Fluttering butterflies can enhance the beauty of your flowering garden. Be sure to plant in mass (5 or more) to attract the butterflies attention! Many butterflies tend to live within a relatively small area — why not make that small area a special spot in your own landscape? The key is to provide butterflies what they need to thrive.

  • Basking

    Butterflies fly best when their body temperature is between 85 and 100˚ F. They love to bask in the sun with their wings outstretched. Butterflies like to bask on trees and shrubs, and flat rocks strategically placed on the ground around your garden can be perfect resting and sunning spots.

    A butterfly’s environment must be stable and predictable; strive to match the environment of its natural world so that its needs are consistently met. Create this successful balance of garden components and enjoy year after year of “flying flowers” in your landscape.

  • Nectaring

    Adult butterflies take nectar from many plants, sipping it through a long, straw-like appendage that is usually kept coiled. Their feet have special taste receptors that can detect sweet liquids. Plant a variety of flowers for the best nectaring.

  • Puddling

    Sometimes a dozen or more butterflies will gather round a puddle or wet place. Provide them space for this “puddling” with a shallow pool or wet area, although many butterflies can get sufficient moisture from nectar, dew or tree sap. Puddling stations can be as simple as a damp area of ground covered with sand. Place stations where butterflies — and you — can easily see them and where they are sheltered from the wind.

Hummingbirds are among the smallest of all birds, and they capture our imagination like no other. It’s easy to add these beautiful, hovering creatures — the only species of bird that can fly backward — to your flowering garden. Hummingbirds, like butterflies, have unique features and needs. Meet these needs then enjoy the show.

  • Feeders

    Typically, flowers alone are not enough to supply hummingbirds with the energy they need. The birds must feed 3 to 5 times each hour. Be sure to supplement your garden by placing feeders nearby, hung about 30 feet apart throughout your garden. Because hummingbirds follow regular routes to find food (a system called trap-lining), they might become totally reliant on your garden. Providing bright, visible feeders where the birds are most likely to see them — near flowers and in the sun — can help hummingbirds get the food they need even when their favorite flowers are out of bloom.
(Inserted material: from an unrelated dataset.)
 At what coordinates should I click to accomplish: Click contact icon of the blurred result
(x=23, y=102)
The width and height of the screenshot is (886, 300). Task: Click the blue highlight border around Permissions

    Hummingbirds are not always in motion; it just looks that way. They actually spend most of their time perching near their food sources, leaving at regular 10- to 15-minute intervals for quick bursts of feeding. Males will perch almost anywhere, including on fences, wires and branches in open areas. Female hummingbirds need hidden shelter within trees, shrubs or vines, especially when nesting with young. Hummingbirds often nest in oaks, sycamores, maples and conifers.


    Just as hummingbirds depend on nectar-producing flowers for food, many flowers depend on the birds for pollination. These flowers typically are tubular, brightly colored and scentless (hummingbirds, like most birds, have virtually no sense of smell and find food by sight). Choose flowers that produce a nearly continuous supply of nectar, with numerous blossoms over a long blooming season. Fuchsias are a good example.